The Ministry of Labour’s (“MOL”) Enforcement division is responsible for enforcing the Occupational Health and Safety Act (the “OHSA”) and its regulations. The MOL can visit an employer’s workplace at any time, and has extensive authority to investigate a workplace without any reasonable cause or justification. Most notably, a MOL Inspector has the power to enter and investigate a workplace, including confiscating an employer’s property, without a search warrant or prior notice.
The OHSA provides MOL inspectors with a number of enforcement tools, one of which is the authority to issue a ticket against a workplace party that is found to have contravened the OHSA. Tickets tend to designate low dollar value fines, which are referred to in Ontario Regulation 851 (Industrial Establishments Regulation), under the OHSA, and specified under the Schedules to the Provincial Offences Act. A detailed list of fines as they relate to the various sections of the OHSA can be found on the Ontario Courts website under the OHSA section: http://www.ontariocourts.ca/ocj/how-do-i/set-fines/set-fines-i/.
Currently, the maximum fine resulting from a ticket is $1,000, although most fines do not exceed $300. By contrast, a successful prosecution (also referred to as a “summons”) may result in more severe penalties: individuals may be subject to a maximum fine of $50,000 per offence, or imprisonment, while corporations may be fined up to $500,000 per offence.

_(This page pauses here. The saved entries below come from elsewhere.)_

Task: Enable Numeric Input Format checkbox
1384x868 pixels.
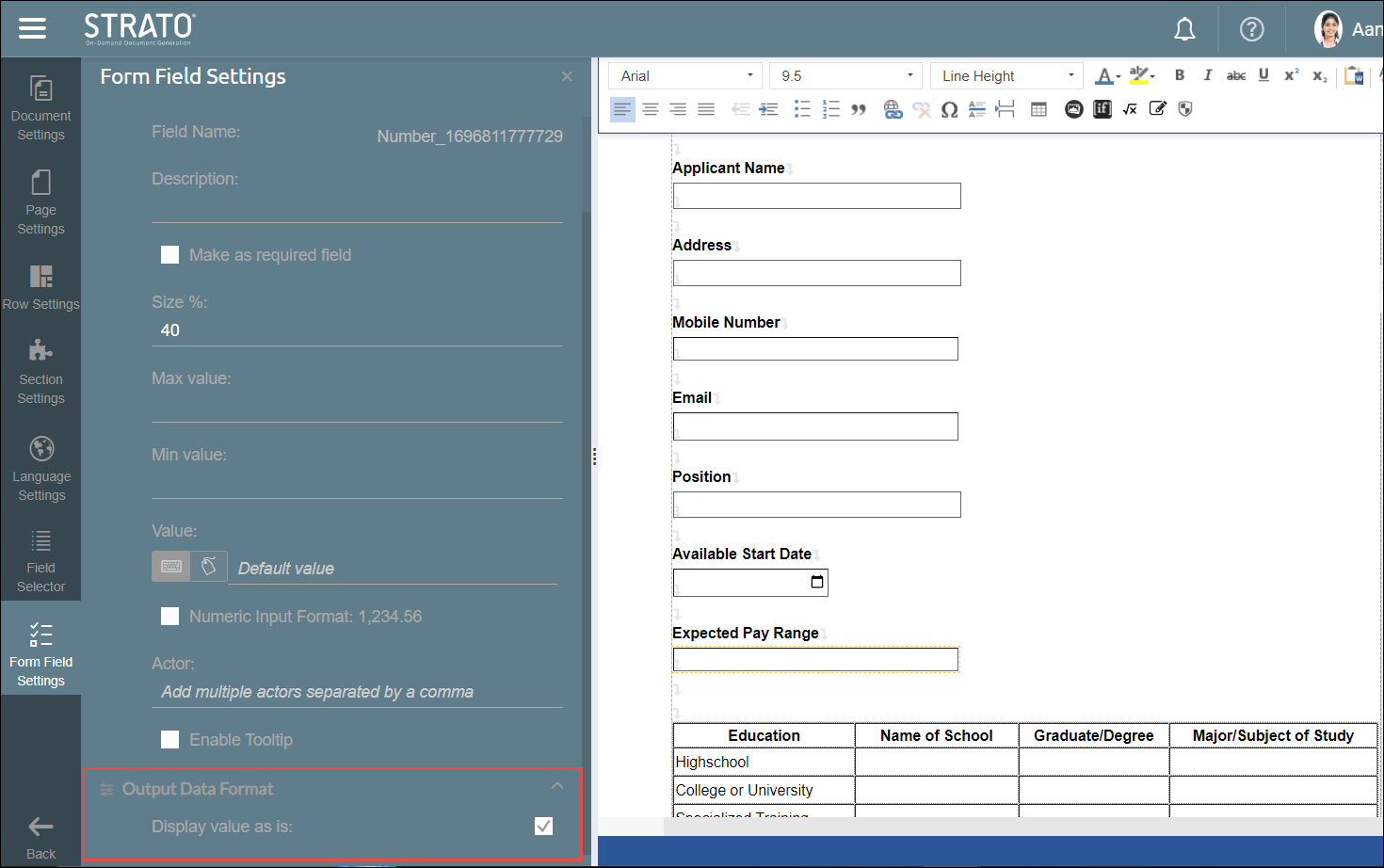Action: [170, 617]
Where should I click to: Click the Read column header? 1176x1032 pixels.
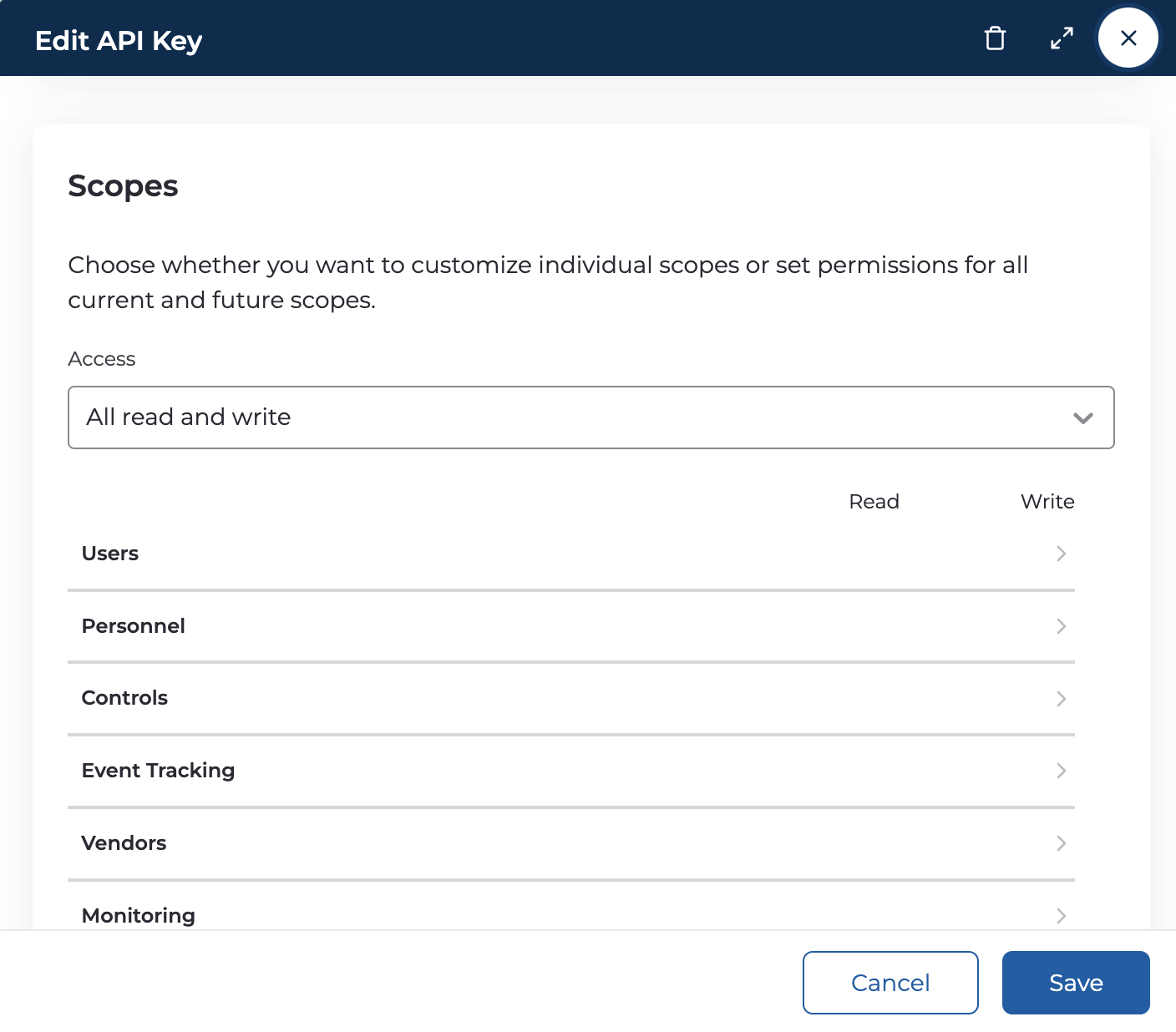pyautogui.click(x=874, y=502)
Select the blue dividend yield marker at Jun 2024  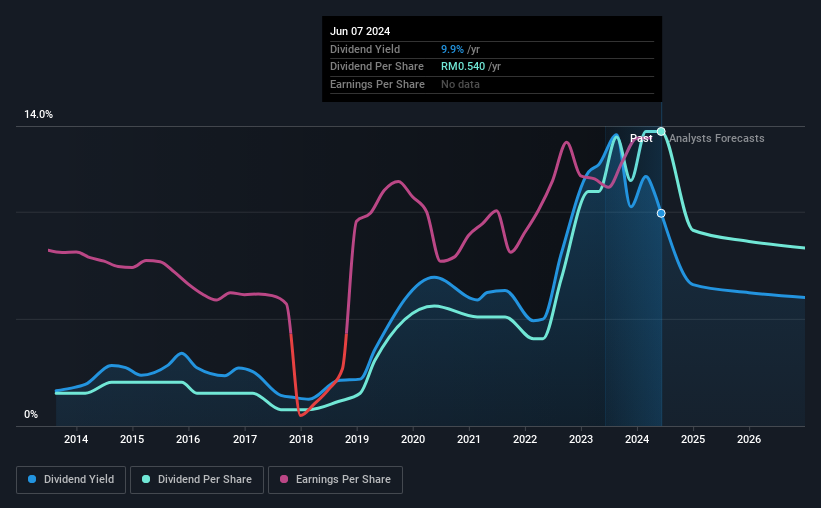(x=661, y=213)
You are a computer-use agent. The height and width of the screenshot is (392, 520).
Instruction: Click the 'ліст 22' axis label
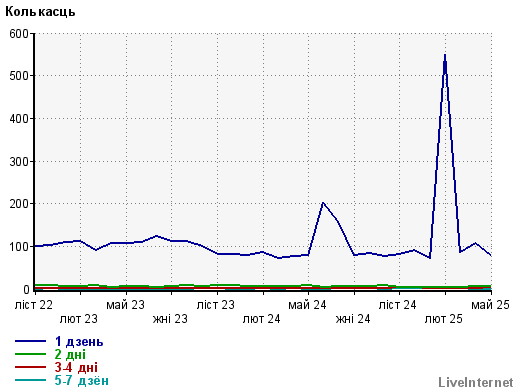click(x=34, y=305)
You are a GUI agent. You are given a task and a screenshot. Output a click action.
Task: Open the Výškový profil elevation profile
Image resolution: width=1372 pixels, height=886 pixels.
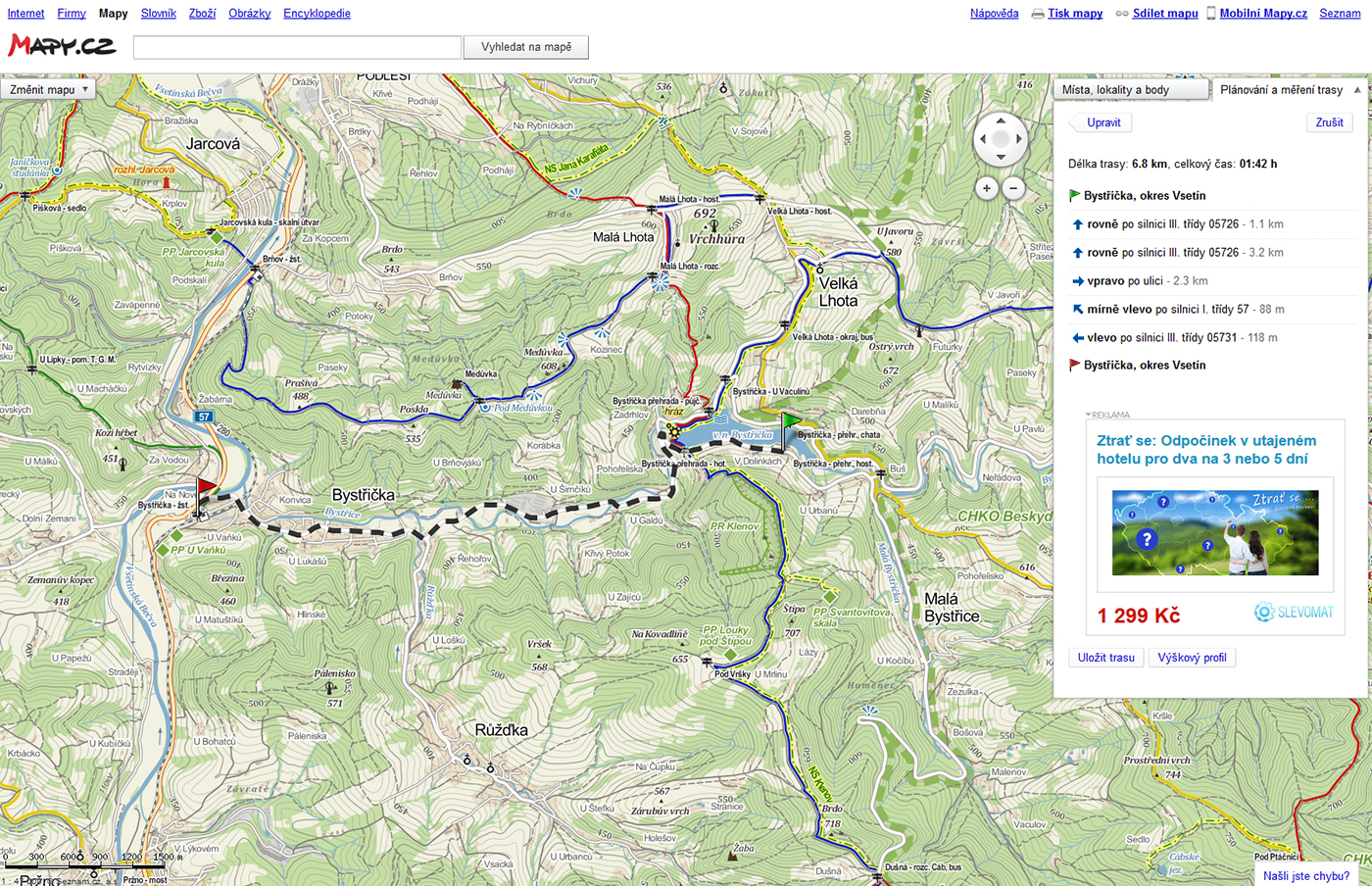tap(1192, 658)
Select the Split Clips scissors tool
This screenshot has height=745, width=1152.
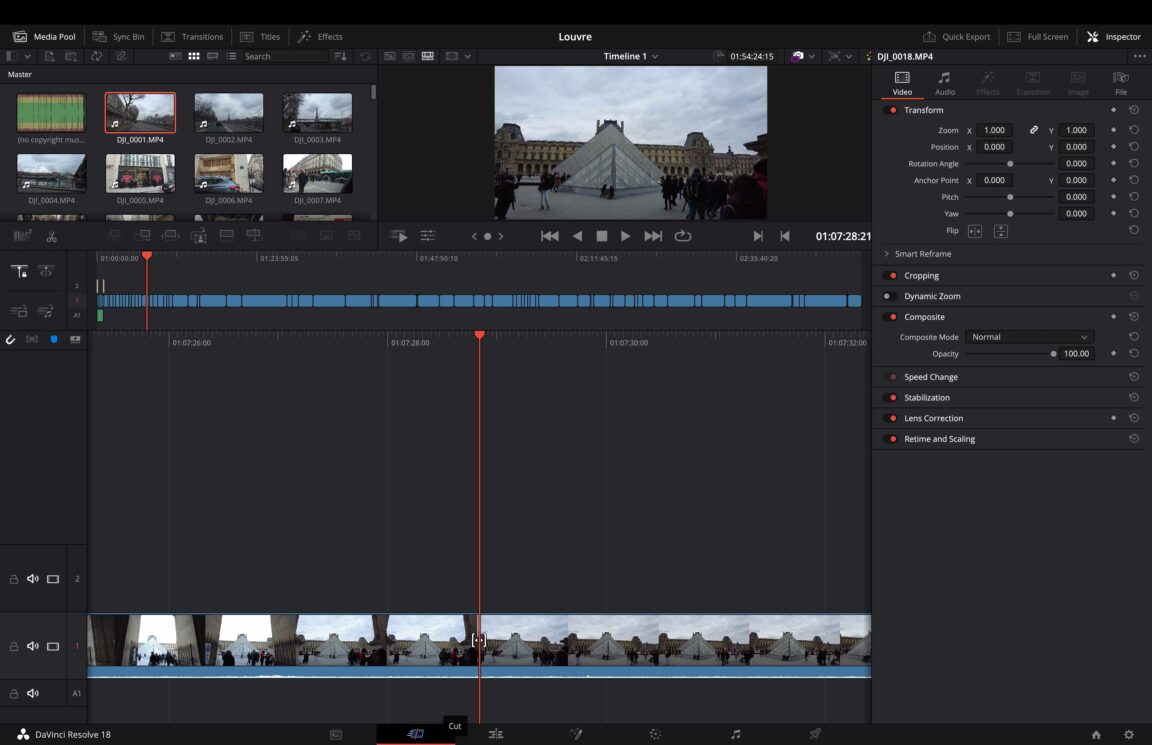(51, 236)
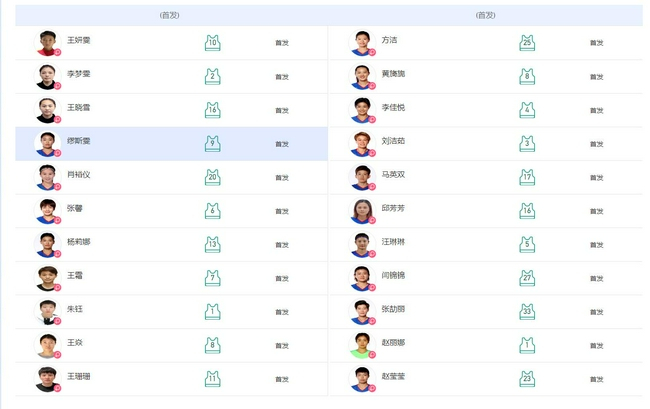Select the number 17 jersey icon
This screenshot has height=409, width=650.
[527, 177]
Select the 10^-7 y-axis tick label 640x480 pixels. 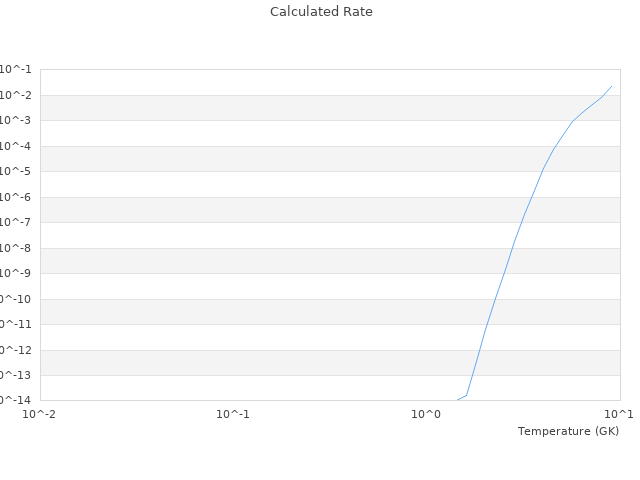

In accordance with Ontario’s Provincial Offences Act, the MOL also has the authority to refer any charge against an employer to the Provincial Crown, which can issue a Court summons for any type of OHSA violation. The Crown has the option to initiate a prosecution for certain violations, which can result in significant monetary fines, and the imprisonment of an individual employee or stakeholder in a defendant corporation.
The following are common strategies for responding to, or dealing with, tickets and Orders issued by an MOL Inspector, along with possible responses to a summons issued by the Crown in regard to a charge laid by the MOL.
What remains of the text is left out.